▸ **THE TASK**
Reproduce exactly the run of lines that begins with the one containing "You are a computer-use" and ends with the last line of the records, omitting pictures.

Collection entries:

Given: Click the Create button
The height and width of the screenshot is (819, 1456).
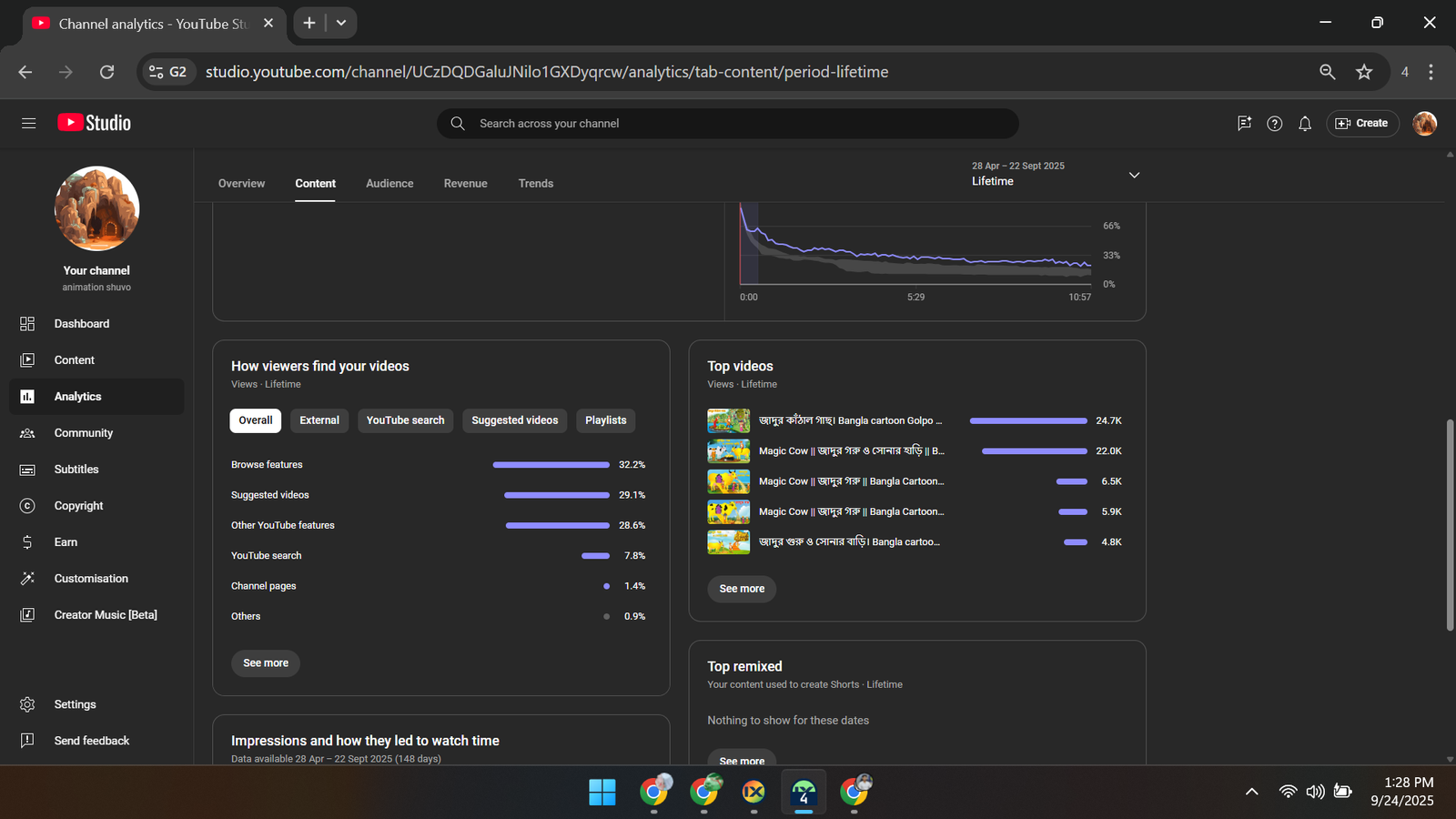Looking at the screenshot, I should 1362,124.
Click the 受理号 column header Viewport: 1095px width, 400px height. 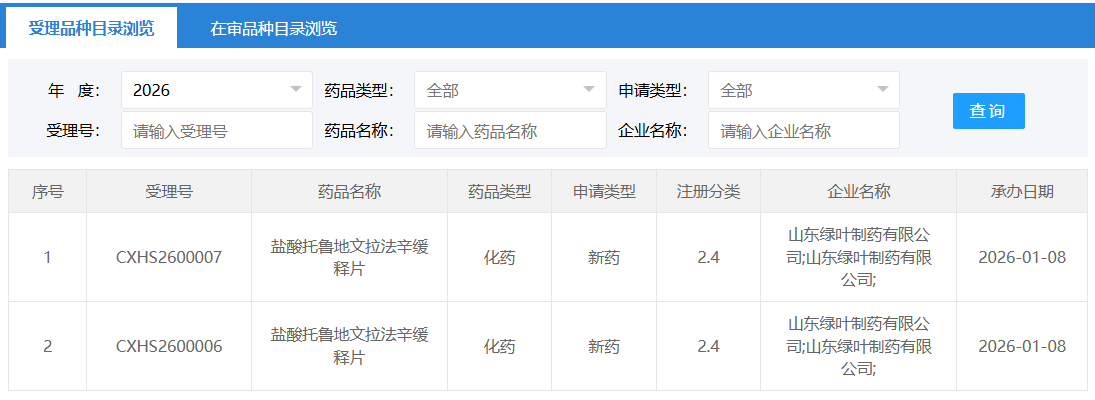click(x=168, y=192)
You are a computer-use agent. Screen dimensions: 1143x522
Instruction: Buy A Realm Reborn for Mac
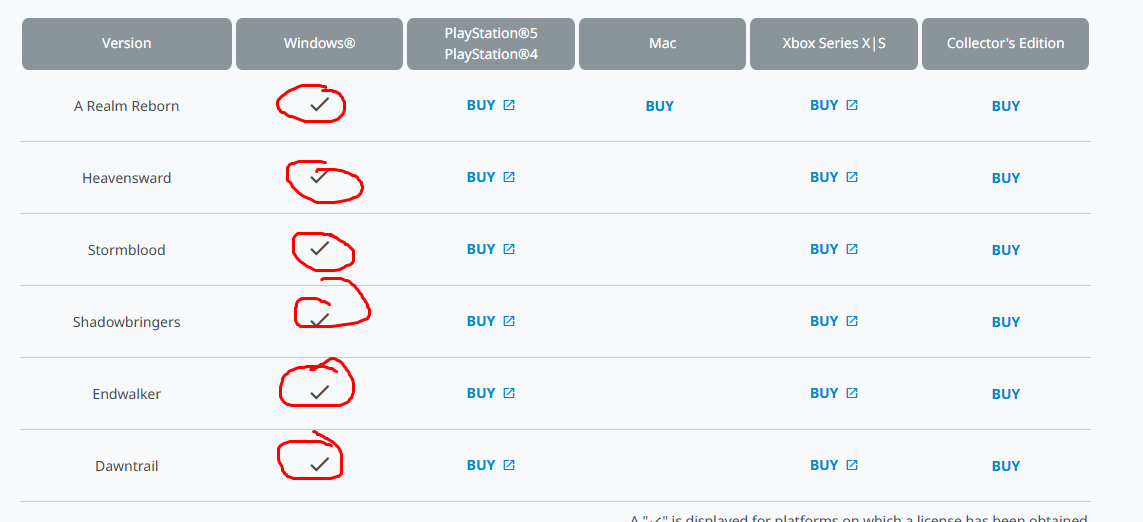(x=660, y=106)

▸ **RESULT**
You are a computer-use agent. Screen dimensions: 1143x522
Instruction: Buy A Realm Reborn for Mac
(x=660, y=106)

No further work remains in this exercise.